Ryan Tym, director, Lantern

Despite representing iconic areas in two of the world’s best-known cities, the brand identities of King’s Cross and Union Square couldn’t feel more different. On the surface, SomeOne’s King’s Cross identity system has the feel of a polished, developer-led project, while Union Square’s identity feels like a neighbourhood, resident-led initiative. In both cases, that’s probably the point. Place branding can live or die through authenticity, so it’s crucial that the vision the identity promises is matched by the in-person reality.

The KX monogram is the hero of the King’s Cross identity system, perfectly capturing the decade-long transformation of the London destination and reflecting a creative, cultural hub that’s dynamic and ever-changing. This is emphasised when the marque is deconstructed to form the supporting, graphic pattern. Colophon’s unique typeface is an intelligent nod to the area’s heritage and when headlines are paired with soft, pastel colours, the two create a premium look that reflects the ‘post-industrial chic’ SomeOne describes.

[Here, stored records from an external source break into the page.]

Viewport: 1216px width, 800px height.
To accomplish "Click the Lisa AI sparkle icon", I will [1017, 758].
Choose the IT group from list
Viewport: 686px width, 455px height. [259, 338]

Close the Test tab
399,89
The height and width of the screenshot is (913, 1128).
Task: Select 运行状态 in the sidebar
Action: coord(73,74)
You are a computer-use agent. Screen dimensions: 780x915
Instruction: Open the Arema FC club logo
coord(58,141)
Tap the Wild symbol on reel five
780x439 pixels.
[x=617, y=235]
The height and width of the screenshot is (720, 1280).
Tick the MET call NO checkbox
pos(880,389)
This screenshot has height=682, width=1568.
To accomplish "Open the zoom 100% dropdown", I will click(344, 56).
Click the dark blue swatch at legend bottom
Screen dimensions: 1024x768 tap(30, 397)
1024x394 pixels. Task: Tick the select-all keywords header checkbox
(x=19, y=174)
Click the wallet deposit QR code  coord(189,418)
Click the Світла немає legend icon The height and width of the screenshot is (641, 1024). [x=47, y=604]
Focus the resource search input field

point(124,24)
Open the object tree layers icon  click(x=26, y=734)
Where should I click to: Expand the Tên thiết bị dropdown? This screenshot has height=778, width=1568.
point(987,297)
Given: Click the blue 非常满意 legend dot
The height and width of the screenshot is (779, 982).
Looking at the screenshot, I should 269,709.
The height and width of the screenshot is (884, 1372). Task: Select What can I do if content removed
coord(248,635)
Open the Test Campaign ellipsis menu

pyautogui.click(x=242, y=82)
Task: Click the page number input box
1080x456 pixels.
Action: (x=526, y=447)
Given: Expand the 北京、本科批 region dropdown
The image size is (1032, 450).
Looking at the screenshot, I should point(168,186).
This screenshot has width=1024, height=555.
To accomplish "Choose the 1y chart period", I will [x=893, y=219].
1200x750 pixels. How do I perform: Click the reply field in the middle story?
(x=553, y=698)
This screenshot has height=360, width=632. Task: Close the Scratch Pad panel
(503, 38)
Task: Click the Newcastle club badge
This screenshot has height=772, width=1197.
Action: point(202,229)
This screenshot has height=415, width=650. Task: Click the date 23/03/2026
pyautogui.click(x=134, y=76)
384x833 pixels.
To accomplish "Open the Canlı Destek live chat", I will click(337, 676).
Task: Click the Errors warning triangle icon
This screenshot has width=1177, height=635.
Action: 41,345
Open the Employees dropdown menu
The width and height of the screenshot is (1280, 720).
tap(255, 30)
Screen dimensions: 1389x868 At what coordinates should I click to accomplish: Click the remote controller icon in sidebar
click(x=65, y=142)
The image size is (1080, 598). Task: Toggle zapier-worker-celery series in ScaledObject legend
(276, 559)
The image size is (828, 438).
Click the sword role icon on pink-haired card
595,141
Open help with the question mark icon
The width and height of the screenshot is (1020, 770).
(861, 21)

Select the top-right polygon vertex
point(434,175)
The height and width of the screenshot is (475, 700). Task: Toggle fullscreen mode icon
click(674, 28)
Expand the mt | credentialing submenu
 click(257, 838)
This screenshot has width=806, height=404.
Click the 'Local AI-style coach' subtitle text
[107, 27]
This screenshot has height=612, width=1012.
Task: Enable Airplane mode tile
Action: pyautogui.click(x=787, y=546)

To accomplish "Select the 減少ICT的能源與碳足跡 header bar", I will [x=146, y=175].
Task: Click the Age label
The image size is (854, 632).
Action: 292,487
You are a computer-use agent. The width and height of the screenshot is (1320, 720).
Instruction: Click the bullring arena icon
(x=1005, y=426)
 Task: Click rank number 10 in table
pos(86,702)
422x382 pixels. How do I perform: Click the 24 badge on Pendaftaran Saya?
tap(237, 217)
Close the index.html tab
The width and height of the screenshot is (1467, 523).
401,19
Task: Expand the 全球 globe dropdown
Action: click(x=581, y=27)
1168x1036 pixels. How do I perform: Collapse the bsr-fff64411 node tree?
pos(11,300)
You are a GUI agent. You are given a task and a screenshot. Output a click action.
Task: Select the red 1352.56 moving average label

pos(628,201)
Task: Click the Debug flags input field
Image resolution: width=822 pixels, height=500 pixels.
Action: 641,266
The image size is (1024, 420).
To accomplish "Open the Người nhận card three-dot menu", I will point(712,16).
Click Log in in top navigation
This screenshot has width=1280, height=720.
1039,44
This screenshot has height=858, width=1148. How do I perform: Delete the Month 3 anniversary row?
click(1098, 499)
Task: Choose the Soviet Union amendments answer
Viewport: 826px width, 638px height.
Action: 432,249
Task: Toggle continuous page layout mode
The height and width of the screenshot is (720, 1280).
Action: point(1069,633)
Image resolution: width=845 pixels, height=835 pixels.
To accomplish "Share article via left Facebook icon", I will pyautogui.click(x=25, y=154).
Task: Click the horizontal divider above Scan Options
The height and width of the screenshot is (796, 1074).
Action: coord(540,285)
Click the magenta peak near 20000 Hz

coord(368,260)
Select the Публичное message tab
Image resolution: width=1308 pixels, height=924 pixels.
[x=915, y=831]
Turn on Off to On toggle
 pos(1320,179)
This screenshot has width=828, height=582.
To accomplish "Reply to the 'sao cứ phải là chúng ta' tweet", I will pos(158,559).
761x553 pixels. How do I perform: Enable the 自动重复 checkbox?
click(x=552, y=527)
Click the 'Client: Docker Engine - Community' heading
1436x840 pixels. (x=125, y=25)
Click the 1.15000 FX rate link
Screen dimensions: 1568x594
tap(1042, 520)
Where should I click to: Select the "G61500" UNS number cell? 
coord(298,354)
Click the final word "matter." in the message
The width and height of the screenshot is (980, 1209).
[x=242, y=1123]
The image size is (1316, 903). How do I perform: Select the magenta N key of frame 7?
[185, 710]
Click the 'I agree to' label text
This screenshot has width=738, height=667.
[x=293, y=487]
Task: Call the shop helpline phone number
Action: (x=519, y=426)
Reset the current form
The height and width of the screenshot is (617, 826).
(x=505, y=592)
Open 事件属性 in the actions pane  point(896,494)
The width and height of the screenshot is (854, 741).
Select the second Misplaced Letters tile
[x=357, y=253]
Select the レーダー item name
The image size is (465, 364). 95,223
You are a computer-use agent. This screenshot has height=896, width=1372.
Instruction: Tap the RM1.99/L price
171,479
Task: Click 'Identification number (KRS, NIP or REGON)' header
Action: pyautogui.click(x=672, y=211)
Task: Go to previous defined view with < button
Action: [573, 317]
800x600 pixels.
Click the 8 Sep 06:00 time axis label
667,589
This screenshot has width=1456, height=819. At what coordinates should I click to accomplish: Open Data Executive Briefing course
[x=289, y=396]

C&G Partners has undoubtedly focused on the people of Union Square. Photos of residents and visitors play a crucial role in showing the diversity and energy of the neighbourhood. Conversely, the logo seems to consciously avoid capturing that spirit, or any unique sense of place. Instead, the wordmark appears wholly functional, acting as a sign-off to communications or a lock-up device for events, partnerships and messaging.

The identity system comes alive through event sub-brands, such as ‘Summer in the Square’ and ‘Harvest in the Square’, where illustration begins to provide a sense of energy. As a brand for the community, Union Square hits the right tone, but as an outsider, it could do more to capture what makes the place so special.